ИЗУЧАЕМЫЙ ТЕКСТ
_ _ _ _ _ _ _
По зимам жили мы в Москве, квартиру нанимали всегда просторную, теплую,
но меблировка ее была самая простая и скромная. На учителей же наших не
жалели издержек. С самого начала брали лучших, что тогда значило самых
дорогих, дабы первое основание всякой науки или искусства клалось
прочное, и в последствии ломки никакой бы не требовалось. Обучались мы,
кроме родного языка, чѳтырем живым иностранным, а я со старшим братом и
Латинскому, музыке и рисованью.
Лето и раннюю осень проводили мы в деревне; в Октябре или начале Ноября
переселялись в Москву, куда ездили в своих экипажах и на своих лошадях.
Путѳшествие наше из степной деревни в Москву продолжалось от 5-ти до
6-ти суток; но мы, дети, этим не скучали, находя развлечение в каждой
безделице. Если ехали зимой, по санному пути, брали с собой повара,
который, заранее, дома, заготовлял всякую дорожную съестную провизию, а
главное — замороженные щи, в которых обыкновенно варилась кислая
капуста, клалась говядина, баранина, гуси, утки, индейки, куры; потом
все это вместе замораживалось, а на станциях, т. е. в деревнях, где
кормили лошадей днем или где ночевали, обрубали часть замороженной
массы, разогревали в крестьянской печи: каждый из нас выбирал себе из
щей кусок мяса по вкусу. И как вкусны были эти щи! Пекли дома, на
дорогу, пироги, разные пирожки, приготовляли разную жареную птицу,
вяленых зайцев, поросят и проч., которых также разогревали на стоянках.
Мы, дети, всем этим лакомились, а чтобы коротать время, брали с собой
книг, для меньших — карты, чтоб играть в дурачки или мельники; тут же на
станции, делали из соломы бирюльки. Мы, девочки, брали с собою
какую-нибудь работу, вышиванье. Но, ввалившись в курную избу на
обеденный постой или на ночлег, первою нашей заботой было устройство, по
возможности, покойного, на скамейке, ложа для матери, которая была
слабого здоровья, а там для нашей гувернантки; сами помещались, как Бог
даст, на полу, на соломе, прикрытой коврами или на лавке. Лет десяти я,
не раздеваясь, проспала богатырским сном всю ночь, на голом полу, а под
головой была свернутая в комок моя суконная кофточка.
_ _ _ _ _ _ _
ИСХОДНЫЕ ЗАПИСИ

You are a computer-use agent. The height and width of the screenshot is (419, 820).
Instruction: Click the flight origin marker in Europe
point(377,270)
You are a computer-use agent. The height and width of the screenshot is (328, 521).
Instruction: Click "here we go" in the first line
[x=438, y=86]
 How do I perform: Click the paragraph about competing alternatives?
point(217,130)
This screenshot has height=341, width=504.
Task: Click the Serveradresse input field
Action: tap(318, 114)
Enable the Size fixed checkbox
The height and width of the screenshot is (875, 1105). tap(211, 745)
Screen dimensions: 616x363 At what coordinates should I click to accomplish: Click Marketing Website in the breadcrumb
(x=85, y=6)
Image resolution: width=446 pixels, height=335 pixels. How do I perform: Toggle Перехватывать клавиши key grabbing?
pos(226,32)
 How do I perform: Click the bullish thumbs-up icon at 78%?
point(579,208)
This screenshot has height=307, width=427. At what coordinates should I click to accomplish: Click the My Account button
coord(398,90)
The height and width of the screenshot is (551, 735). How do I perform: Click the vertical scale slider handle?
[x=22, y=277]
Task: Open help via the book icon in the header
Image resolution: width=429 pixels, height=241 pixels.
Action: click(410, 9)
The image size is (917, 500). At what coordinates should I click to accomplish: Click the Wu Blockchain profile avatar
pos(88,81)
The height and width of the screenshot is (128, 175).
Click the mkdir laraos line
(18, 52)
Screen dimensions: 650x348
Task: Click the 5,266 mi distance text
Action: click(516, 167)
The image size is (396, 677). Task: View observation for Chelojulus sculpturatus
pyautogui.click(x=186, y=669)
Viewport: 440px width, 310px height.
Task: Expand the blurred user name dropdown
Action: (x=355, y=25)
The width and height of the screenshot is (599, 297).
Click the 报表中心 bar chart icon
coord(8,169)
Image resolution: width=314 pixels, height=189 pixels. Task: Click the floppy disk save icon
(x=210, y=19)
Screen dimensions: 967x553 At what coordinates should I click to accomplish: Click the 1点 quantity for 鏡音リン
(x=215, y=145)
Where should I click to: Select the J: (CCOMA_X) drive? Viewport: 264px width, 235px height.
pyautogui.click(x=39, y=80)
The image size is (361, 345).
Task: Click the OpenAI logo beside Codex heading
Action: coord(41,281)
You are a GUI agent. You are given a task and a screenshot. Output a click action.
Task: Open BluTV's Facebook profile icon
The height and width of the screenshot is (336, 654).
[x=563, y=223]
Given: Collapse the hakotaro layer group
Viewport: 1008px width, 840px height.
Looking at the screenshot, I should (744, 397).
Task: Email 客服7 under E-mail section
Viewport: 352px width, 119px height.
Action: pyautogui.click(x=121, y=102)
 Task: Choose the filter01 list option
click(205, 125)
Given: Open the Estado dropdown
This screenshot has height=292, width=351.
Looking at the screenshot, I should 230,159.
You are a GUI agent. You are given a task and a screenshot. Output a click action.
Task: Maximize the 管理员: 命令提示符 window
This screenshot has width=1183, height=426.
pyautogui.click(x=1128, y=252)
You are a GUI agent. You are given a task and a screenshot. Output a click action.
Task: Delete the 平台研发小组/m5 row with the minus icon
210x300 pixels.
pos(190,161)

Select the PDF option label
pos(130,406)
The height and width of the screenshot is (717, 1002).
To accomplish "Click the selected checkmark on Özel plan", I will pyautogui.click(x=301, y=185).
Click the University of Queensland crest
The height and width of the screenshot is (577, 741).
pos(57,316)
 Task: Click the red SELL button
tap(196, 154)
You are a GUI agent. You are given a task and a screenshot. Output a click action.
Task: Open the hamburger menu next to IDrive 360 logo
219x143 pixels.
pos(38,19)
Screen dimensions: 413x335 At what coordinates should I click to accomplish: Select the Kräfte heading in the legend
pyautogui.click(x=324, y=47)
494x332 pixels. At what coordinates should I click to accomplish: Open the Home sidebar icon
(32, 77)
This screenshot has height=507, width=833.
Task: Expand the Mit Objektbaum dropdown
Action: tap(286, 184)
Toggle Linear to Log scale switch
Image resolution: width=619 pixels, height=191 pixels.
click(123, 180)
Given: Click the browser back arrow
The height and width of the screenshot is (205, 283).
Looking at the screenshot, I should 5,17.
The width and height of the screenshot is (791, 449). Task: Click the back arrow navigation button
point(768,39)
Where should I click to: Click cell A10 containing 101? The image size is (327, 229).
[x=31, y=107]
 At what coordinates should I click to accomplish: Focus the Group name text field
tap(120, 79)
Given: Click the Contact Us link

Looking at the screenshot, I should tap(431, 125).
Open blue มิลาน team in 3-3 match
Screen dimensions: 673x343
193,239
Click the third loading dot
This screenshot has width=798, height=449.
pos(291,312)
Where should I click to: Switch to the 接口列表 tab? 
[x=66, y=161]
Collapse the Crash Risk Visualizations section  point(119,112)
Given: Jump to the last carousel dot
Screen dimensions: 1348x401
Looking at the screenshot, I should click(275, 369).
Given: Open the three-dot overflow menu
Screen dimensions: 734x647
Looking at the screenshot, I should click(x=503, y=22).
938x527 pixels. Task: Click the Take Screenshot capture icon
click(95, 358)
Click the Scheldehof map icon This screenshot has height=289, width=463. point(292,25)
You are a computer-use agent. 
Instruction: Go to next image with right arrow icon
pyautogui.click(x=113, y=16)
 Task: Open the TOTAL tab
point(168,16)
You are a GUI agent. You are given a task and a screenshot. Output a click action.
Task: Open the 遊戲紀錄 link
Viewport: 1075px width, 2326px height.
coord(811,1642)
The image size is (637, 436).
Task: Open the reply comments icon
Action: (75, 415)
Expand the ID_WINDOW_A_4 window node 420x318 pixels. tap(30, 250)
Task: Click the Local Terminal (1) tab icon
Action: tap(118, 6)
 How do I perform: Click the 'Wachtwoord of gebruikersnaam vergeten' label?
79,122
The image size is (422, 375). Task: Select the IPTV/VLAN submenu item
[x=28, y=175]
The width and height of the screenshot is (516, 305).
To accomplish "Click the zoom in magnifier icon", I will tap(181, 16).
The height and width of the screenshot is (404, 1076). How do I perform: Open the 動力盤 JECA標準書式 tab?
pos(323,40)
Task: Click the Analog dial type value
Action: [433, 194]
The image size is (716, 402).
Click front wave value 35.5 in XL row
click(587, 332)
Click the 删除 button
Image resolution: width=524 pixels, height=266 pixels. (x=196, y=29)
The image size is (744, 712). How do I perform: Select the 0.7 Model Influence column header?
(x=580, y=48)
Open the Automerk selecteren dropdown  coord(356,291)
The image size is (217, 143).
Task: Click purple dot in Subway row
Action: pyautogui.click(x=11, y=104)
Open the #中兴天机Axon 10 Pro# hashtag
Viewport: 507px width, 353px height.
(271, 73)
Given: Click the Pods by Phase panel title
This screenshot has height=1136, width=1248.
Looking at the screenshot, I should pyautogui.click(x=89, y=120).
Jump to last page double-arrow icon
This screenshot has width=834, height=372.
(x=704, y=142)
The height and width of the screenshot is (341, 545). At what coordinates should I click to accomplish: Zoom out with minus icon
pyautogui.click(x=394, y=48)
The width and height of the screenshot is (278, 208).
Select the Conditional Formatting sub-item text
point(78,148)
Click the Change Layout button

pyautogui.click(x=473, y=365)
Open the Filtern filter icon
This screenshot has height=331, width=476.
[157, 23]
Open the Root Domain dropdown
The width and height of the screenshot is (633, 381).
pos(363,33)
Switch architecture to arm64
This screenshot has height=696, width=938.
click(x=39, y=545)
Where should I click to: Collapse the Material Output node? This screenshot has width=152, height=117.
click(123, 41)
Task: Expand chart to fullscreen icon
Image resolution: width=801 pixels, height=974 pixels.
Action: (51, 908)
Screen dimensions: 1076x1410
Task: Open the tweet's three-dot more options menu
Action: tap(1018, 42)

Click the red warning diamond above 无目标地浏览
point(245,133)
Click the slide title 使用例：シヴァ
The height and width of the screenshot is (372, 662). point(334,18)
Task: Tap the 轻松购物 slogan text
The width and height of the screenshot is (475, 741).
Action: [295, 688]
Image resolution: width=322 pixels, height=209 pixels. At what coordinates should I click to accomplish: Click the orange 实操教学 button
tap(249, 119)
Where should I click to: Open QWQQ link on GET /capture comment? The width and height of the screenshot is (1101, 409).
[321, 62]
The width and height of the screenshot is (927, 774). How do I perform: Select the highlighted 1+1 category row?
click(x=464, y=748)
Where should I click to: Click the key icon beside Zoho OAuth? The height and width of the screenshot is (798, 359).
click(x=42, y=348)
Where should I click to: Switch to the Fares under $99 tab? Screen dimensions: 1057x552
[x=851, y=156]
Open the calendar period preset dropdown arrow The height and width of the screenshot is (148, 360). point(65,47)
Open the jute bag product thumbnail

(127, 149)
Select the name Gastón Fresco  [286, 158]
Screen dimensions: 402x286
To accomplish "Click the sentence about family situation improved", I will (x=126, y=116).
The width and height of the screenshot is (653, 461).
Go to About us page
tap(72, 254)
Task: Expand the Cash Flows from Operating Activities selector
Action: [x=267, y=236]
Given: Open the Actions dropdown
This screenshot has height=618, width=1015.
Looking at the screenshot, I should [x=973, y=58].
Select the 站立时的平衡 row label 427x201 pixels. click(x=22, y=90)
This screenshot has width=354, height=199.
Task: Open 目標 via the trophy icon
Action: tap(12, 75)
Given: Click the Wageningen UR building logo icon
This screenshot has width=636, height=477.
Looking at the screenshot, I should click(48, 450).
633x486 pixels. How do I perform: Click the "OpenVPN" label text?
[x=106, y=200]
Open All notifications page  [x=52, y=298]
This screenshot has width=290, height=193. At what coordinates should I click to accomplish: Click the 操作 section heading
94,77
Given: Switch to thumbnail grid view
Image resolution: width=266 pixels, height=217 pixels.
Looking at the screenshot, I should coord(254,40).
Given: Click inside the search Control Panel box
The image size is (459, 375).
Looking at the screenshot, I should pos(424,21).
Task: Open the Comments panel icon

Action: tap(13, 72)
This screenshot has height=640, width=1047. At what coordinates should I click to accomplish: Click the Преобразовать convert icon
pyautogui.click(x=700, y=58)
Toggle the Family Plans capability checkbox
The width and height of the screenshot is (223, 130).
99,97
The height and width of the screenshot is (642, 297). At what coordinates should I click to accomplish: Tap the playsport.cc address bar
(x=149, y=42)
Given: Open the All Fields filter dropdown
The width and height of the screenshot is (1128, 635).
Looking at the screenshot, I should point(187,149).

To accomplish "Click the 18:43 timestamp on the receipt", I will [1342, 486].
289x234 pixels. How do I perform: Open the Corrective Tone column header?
_ _ _ _ _ _ _
ЧТО СДЕЛАТЬ
1) Сколько суток, согласно воспоминаниям о переездах из деревни в Москву, длилось путешествие семьи?
2) Повторите без изменений фрагмент воспоминаний о переездах в Москву: начните с места со словами «По зимам жили» и остановитесь после слов «на своих лошадях.».

ОТВЕТЫ НИЖЕ
1) От 5 до 6 суток.

2)
По зимам жили мы в Москве, квартиру нанимали всегда просторную, теплую,
но меблировка ее была самая простая и скромная. На учителей же наших не
жалели издержек. С самого начала брали лучших, что тогда значило самых
дорогих, дабы первое основание всякой науки или искусства клалось
прочное, и в последствии ломки никакой бы не требовалось. Обучались мы,
кроме родного языка, чѳтырем живым иностранным, а я со старшим братом и
Латинскому, музыке и рисованью.
Лето и раннюю осень проводили мы в деревне; в Октябре или начале Ноября
переселялись в Москву, куда ездили в своих экипажах и на своих лошадях.